Look through the entries below and report every line that has "search".
*** GIVEN ENTRIES Section Begins ***
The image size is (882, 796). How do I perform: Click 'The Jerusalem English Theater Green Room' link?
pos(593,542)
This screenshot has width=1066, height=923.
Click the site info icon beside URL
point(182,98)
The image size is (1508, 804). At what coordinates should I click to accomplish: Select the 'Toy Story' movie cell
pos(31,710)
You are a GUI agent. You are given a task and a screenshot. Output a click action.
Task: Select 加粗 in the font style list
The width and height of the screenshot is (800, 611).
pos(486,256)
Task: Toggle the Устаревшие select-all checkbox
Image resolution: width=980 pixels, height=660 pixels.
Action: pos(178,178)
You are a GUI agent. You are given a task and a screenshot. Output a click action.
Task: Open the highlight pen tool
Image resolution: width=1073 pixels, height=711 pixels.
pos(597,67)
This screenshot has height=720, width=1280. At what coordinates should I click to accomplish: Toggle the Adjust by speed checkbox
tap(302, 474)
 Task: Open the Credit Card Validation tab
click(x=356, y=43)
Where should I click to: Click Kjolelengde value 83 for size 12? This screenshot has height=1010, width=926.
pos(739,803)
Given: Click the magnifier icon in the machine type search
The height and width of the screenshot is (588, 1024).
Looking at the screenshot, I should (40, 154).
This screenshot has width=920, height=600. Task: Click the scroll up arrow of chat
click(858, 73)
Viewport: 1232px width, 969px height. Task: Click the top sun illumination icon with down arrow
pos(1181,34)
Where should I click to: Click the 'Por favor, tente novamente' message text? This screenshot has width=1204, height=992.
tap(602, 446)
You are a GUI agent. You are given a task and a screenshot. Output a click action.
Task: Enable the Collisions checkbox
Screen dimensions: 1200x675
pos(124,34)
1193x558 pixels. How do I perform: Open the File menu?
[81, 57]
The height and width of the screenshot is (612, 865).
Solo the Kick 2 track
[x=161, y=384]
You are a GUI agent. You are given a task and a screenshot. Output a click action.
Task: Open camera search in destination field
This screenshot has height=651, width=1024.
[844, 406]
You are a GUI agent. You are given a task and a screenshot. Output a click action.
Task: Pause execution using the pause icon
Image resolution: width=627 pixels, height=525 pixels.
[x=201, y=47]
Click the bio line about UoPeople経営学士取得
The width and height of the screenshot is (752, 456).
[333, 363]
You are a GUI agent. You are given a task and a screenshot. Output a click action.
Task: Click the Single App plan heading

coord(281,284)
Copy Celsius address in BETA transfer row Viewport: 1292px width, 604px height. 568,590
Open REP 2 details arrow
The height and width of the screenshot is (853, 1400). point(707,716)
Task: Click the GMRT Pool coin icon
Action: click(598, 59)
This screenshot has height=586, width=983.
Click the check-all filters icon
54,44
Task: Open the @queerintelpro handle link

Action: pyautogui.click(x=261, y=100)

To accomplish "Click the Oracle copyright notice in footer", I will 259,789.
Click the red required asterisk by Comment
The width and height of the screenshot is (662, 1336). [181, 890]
*** GIVEN ENTRIES Section Ends ***
## EXERCISE ANSWER
Given: Click the magnifier icon in the machine type search
Task: Open camera search in destination field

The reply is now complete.